I completed my PhD in 2012. My research area is on Data Warehouse (DW) domain. In specific, I’m delving the problems of ETL processes in DW systems that one of the major tasks in DW systems development. ETL processes modeling stress the need to document the mapping between sources attributes to the target attributes in order to facilitate the DW transformation process, but usually fail to offer methods to define and identify correspond requirements that refers to the particular data sources. Moreover, it takes for granted that requirements have already been analyzed and documented according to the organization's business goals. If these requirements have not been analyzed and documented properly, how do we first identify them unambiguously and know when they all completely specify? How those requirements are able to specify and establish the ETL process specification and finally ensure the transformation processes in ETL will meets the real needs of organizations. Therefore, the problems underlie on these questions can be identified in two: i) defining and maintaining the ETL process specification, and ii) semantic heterogeneity problems in heterogeneous data sources.

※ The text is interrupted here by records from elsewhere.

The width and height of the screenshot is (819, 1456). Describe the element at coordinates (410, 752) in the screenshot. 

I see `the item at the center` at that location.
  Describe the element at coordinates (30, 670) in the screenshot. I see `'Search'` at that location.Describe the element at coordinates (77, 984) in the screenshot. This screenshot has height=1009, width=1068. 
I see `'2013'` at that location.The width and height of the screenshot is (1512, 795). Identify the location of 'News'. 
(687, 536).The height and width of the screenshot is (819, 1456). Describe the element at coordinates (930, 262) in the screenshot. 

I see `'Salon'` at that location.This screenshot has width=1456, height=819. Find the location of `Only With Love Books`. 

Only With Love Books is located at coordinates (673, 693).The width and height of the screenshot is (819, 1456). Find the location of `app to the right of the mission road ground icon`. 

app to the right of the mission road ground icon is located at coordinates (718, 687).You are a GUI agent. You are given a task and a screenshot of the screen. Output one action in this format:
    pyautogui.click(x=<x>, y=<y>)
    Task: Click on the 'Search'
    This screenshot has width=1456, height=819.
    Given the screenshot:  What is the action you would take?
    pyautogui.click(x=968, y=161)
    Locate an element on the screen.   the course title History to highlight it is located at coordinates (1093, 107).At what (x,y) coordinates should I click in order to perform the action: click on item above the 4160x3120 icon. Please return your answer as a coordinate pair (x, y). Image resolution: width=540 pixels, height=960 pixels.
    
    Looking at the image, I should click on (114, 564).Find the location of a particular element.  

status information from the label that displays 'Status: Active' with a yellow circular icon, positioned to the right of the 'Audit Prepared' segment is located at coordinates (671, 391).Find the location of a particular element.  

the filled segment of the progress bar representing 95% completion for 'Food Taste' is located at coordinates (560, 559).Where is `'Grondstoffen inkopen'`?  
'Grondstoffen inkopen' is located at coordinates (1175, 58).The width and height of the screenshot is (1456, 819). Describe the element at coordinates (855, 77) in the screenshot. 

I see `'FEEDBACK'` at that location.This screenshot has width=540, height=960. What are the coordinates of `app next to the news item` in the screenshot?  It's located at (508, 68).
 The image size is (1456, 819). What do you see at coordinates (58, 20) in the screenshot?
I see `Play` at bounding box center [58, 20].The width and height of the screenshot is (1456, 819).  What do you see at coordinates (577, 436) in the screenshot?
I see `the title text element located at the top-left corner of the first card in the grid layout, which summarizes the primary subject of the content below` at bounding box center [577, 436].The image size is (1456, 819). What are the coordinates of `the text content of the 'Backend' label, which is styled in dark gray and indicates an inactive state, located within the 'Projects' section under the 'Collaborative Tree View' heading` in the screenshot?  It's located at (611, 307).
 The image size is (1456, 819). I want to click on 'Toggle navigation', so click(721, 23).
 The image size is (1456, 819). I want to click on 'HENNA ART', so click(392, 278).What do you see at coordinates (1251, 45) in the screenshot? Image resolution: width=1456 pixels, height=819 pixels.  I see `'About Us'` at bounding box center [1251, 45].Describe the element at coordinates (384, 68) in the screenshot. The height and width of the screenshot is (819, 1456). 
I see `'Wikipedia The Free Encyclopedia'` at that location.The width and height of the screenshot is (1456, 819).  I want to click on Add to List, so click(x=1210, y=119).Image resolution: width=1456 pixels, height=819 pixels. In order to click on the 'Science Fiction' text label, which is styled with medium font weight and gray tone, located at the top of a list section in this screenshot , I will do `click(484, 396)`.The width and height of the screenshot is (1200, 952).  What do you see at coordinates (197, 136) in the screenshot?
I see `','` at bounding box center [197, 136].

The problems related to the definition and maintenance of the data transformation specifications is one of the big challenges either in enterprise application integration (EAI), enterprise information integration (EII) or DW system integration. This is because data transformation nature is application-driven not data-driven. The problem with application-driven is when the user requirements or the data source changes, the transformation mechanism such as filtering, conversion, aggregation and merging needs to be updated accordingly. These tasks are error-prone and time consuming in maintaining the data transformation processes. Hence the data transformation activities are important in ETL processes, thus the appropriate requirement model for ETL processes need to be provided in order to adequately represent the information requirements of DW with the actual information supplied (data sources) for successful DW system development. Therefore, a suitable requirement analysis method needs to be developed for DW contents, which are closely related to the information required by decision-making process.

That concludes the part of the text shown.